Muse, Simulation Theory, 2018

Muse a une baisse de régime

Lorsqu’un de mes groupes préférés annonce un nouvel album, je suis toujours impatiente. Ici, j’ai été déçue…

D’abord, il y a la pochette. Pourtant dessinée par le même illustrateur que l’affiche de la série Stranger Things (Kyle Lambert), elle est surfaite et clichée. Elle n’est ni assez rétro, ni assez innovante…malheureusement comme les chansons de ce nouvel album.

Muse est un des groupes que j’écoute depuis mon adolescence et presque depuis leurs débuts. Alors que j’adore leurs arrangements, leur prise de risques (orchestre symphonique, airs d’opéra, dubstep ou emprunts à U2 ou Queen, par exemple), leur univers rock mais avec-quelque-chose-en-plus.

Ici, rien de tout cela. Dès la première écoute, tout ressemble déjà à une autre chanson. Le disque manque d’audace et se disperse. Dig Down ressemble à United States of Eurasia (qui ressemble à du Queen), The Dark Side (Alternate Reality Version) fait penser fortement à la très belle Aftermath, Propaganda reprend les rythmes d’Undisclosed Desires et que dire de Break it to me, qui reprend les codes du r’n’b sans aucune âme ou Blockades qui me rappelle (la géniale) Knights of Cydonia ?

Dommage.

Je m’en vais de ce pas réécouter leurs bons « vieux » classiques.

• **Données disponibles**
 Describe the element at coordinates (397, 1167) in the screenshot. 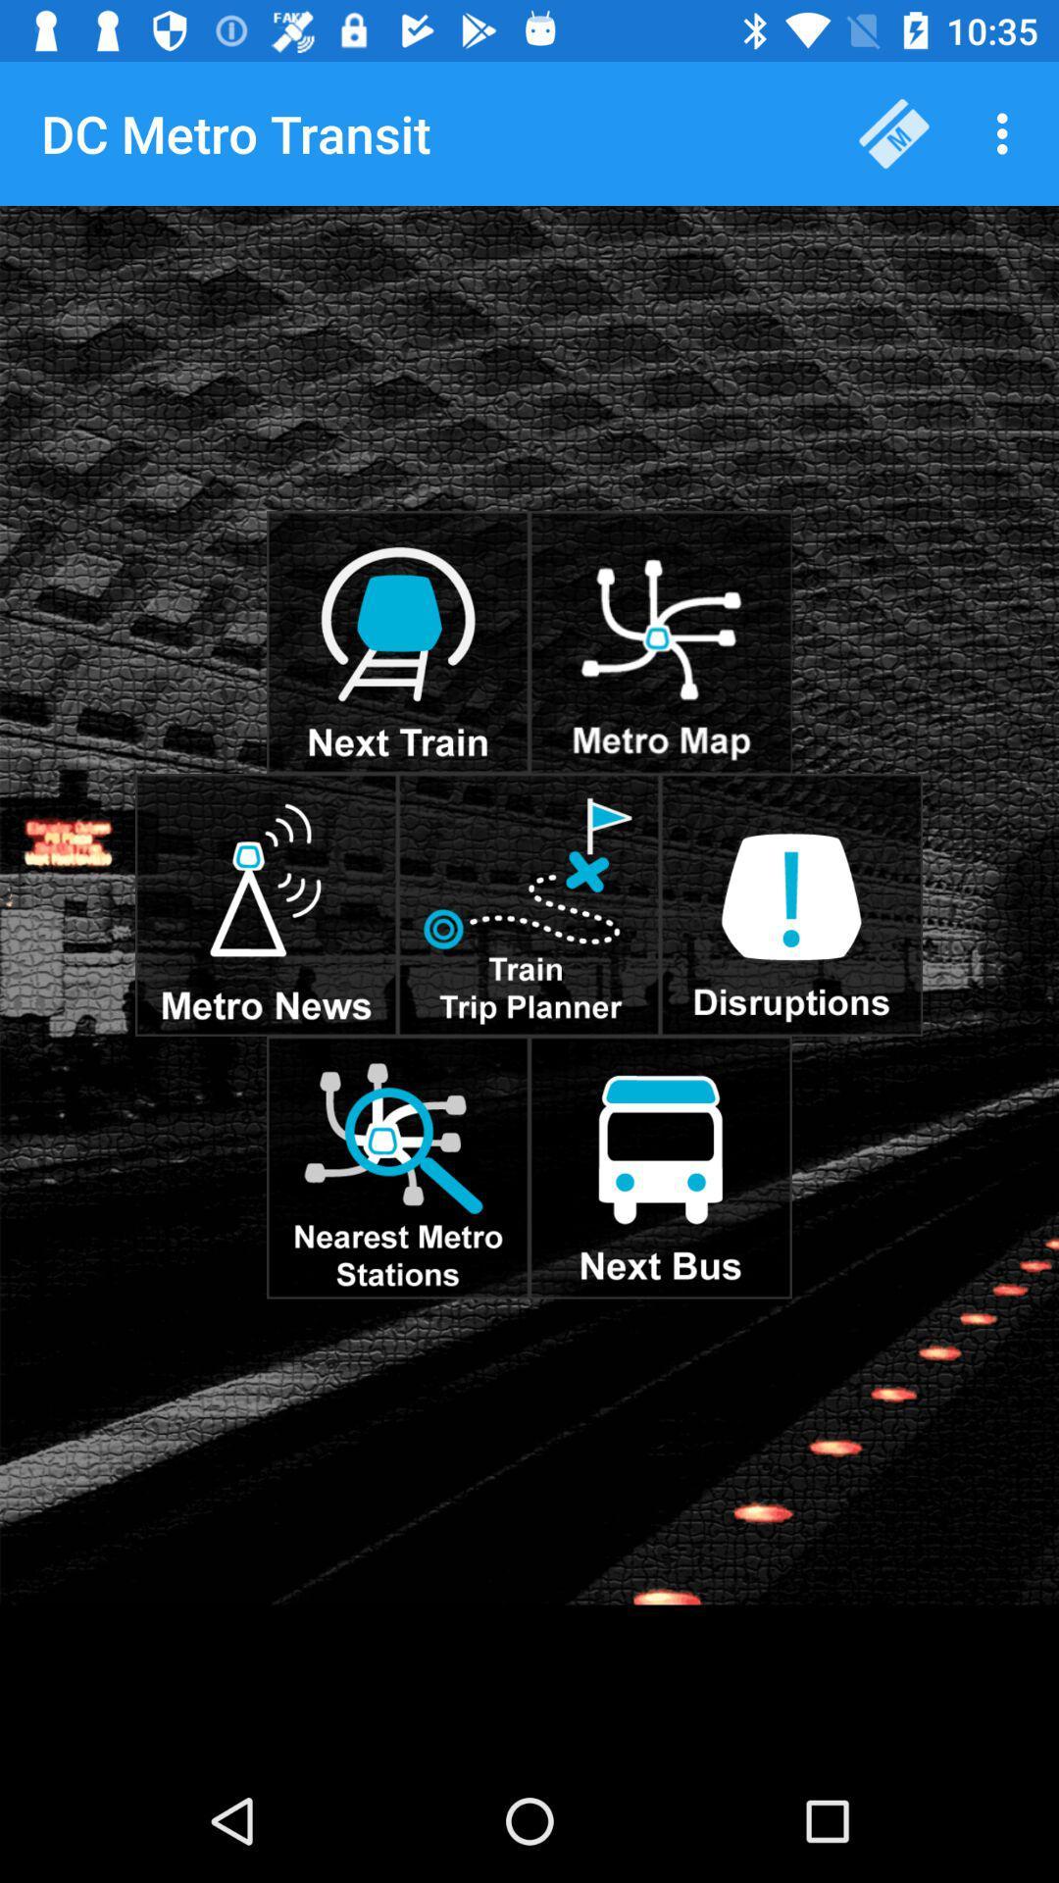

I see `nearest metro stations` at that location.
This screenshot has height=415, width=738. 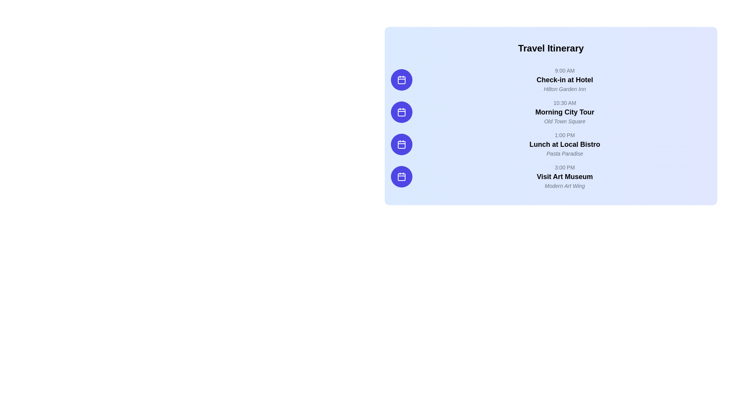 What do you see at coordinates (565, 80) in the screenshot?
I see `text from the first schedule entry displaying '9:00 AM', 'Check-in at Hotel', and 'Hilton Garden Inn', which is centrally positioned in the interface` at bounding box center [565, 80].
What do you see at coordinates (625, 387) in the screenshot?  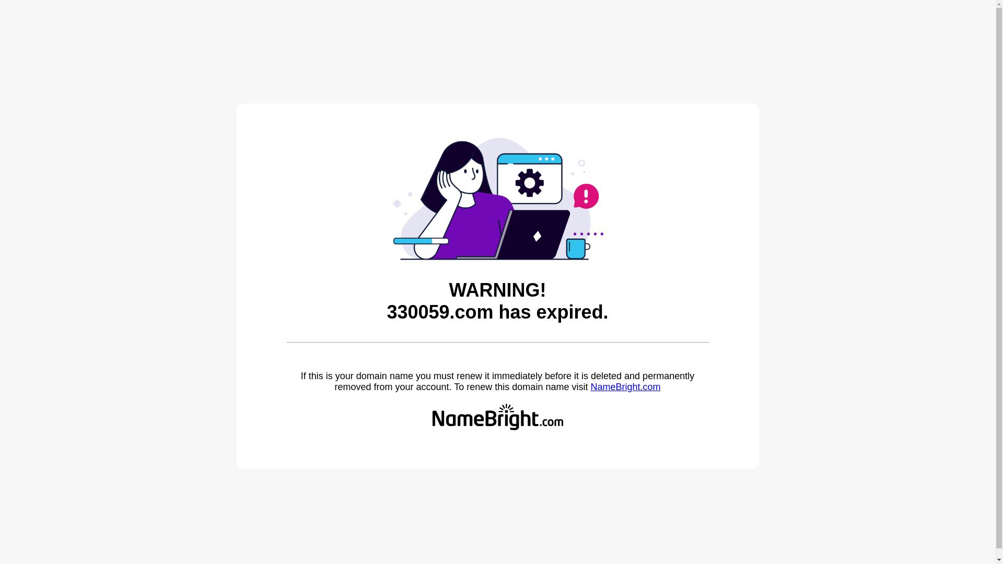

• **Consigne 1**
D'après la critique de l'album Simulation Theory, qui a dessiné la pochette ?
• **Consigne 2**
Recopiez, dans la critique de l'album Simulation Theory, tout le passage allant de « Muse, Simulation Theory, 2018 » jusqu'à « ce nouvel album. ».

• **Réponse 1**
Kyle Lambert.

• **Réponse 2**
Muse, Simulation Theory, 2018

Muse a une baisse de régime

Lorsqu’un de mes groupes préférés annonce un nouvel album, je suis toujours impatiente. Ici, j’ai été déçue…

D’abord, il y a la pochette. Pourtant dessinée par le même illustrateur que l’affiche de la série Stranger Things (Kyle Lambert), elle est surfaite et clichée. Elle n’est ni assez rétro, ni assez innovante…malheureusement comme les chansons de ce nouvel album.